A China não vai abrir mão, até por questão de honra, e vai continuar pressionado pela alternativa ao dólar. Vi com muito bons olhos a formação inicial do bloco, com quatro países-membros (China Brasil, Índia e Rússia) mais a África do Sul. Mas fiquei preocupado com as sucessivas expansões do Brics por pressão da China – principalmente com a entrada do Irã, que Lula não conseguiu impedir. O Brics passou a ter uma postura anti-EUA, claramente, e o Lula tem ou tinha a ilusão de que o Brics possa melhorar a governança global. Não é possível desde que a Rússia invadiu a Ucrânia. Lula ficará entre dois fogos, uma situação descontável

Quais os riscos para nossas exportações caso os EUA incluam o Brasil na lista de sobretaxação?
Há uma diferença qualitativa entre nossas exportações para a China e para os EUA. Na nossa pauta de exportações para a China, os produtos manufaturados correspondem a apenas 20%. Para os EUA, sobem para 70% ou 80% – muito é resultado de comércio intrafirmas, multinacionais daqui exportando para a matriz. Em qualidade, nosso comércio com os EUA só perde para com o do Mercosul, que por sinal tende a desaparecer como união aduaneira, voltando a ser apenas uma associação de livre-comércio, por pressão do presidente da Argentina, Javier Milei.

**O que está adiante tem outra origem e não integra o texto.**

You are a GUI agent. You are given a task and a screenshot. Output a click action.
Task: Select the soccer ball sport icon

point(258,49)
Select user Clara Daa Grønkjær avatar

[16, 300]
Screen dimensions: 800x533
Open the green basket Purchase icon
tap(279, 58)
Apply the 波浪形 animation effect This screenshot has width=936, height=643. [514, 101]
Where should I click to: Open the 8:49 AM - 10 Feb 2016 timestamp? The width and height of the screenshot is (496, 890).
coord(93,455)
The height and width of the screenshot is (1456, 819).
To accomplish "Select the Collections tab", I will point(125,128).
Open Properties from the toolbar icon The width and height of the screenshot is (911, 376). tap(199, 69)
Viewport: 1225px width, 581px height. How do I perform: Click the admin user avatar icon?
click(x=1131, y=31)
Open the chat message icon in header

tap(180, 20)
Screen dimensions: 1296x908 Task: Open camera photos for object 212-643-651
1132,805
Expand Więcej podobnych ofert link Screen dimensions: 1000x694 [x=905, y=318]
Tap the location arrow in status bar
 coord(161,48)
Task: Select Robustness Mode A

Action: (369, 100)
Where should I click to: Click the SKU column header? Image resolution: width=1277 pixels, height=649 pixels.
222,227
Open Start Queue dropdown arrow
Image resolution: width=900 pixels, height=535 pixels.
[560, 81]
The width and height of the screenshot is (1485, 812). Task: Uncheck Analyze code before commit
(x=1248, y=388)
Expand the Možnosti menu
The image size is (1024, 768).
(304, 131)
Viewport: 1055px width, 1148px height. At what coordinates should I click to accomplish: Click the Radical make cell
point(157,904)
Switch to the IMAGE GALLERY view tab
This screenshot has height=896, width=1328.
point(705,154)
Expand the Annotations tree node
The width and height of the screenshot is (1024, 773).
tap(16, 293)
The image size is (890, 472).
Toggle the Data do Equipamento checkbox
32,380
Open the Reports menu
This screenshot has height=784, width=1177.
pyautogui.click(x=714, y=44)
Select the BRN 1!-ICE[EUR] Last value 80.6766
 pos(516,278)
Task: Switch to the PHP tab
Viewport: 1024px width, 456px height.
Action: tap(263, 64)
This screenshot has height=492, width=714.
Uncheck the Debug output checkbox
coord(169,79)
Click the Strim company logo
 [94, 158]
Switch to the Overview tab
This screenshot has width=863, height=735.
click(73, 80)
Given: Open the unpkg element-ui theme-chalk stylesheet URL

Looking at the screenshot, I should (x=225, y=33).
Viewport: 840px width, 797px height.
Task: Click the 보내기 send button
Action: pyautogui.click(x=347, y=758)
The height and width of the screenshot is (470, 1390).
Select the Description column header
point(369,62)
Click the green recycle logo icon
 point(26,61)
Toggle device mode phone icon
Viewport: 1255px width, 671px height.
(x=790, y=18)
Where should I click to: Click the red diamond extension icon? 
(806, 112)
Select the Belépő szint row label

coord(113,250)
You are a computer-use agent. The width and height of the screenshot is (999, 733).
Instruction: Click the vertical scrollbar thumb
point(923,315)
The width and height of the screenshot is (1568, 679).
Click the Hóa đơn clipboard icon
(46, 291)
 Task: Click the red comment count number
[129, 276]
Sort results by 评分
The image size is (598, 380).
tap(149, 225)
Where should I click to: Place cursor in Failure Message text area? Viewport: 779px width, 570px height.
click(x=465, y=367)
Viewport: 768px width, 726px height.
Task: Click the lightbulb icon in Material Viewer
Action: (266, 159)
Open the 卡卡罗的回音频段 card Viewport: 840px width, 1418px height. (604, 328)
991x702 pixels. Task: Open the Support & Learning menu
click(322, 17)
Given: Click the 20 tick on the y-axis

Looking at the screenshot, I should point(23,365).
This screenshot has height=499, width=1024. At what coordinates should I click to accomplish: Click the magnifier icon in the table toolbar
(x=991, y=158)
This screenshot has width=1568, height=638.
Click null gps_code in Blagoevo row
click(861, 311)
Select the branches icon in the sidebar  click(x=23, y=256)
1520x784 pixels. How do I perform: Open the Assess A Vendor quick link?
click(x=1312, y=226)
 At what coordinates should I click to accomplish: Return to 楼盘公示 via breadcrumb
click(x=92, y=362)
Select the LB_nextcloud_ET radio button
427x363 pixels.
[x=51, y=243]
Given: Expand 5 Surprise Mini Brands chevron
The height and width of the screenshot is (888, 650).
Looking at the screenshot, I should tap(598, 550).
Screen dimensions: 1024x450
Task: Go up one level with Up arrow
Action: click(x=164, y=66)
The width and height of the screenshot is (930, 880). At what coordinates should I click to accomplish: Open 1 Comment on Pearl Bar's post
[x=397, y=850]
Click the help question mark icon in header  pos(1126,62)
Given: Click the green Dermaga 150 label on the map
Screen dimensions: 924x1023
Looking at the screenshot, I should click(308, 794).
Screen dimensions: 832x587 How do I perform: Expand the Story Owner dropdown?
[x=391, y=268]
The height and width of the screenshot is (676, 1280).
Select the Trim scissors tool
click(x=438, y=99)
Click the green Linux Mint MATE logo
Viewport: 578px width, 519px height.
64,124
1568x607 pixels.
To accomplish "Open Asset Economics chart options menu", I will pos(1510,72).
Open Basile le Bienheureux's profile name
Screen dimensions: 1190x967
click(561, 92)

Há ainda preocupação com a Embraer.

Que risco a Embraer corre?
Um aumento brutal de tarifa sobre os aviões da Embraer vai afetar duramente a empresa, que terá de buscar novos mercados na Europa e Oriente Médio. Mas custa a crer que Trump imponha tarifas à Embraer, porque os aviões da empresa contêm de 30% a 40% de seus componentes provenientes dos EUA. Vendemos o produto acabado, mas usamos os insumos americanos em grande escala. De qualquer forma, é um caso especial.

Com tantos prejuízos, incluindo para os EUA, essa política de tarifas elevadas de Trump tem eficácia no longo prazo? Até quando ele consegue manter essa estratégia?
Dificilmente sobreviverá no longo prazo, mas tampouco vai desaparecer no curto prazo. Nos dois primeiros anos do governo Trump, os efeitos deletérios de tudo o que está fazendo para o povo americano deve reforçar a voz dos democratas. E provavelmente, como costuma acontecer, historicamente, nas eleições de meio de mandato presidencial, daqui a dois anos, os republicanos podem ter derrotas impressionantes.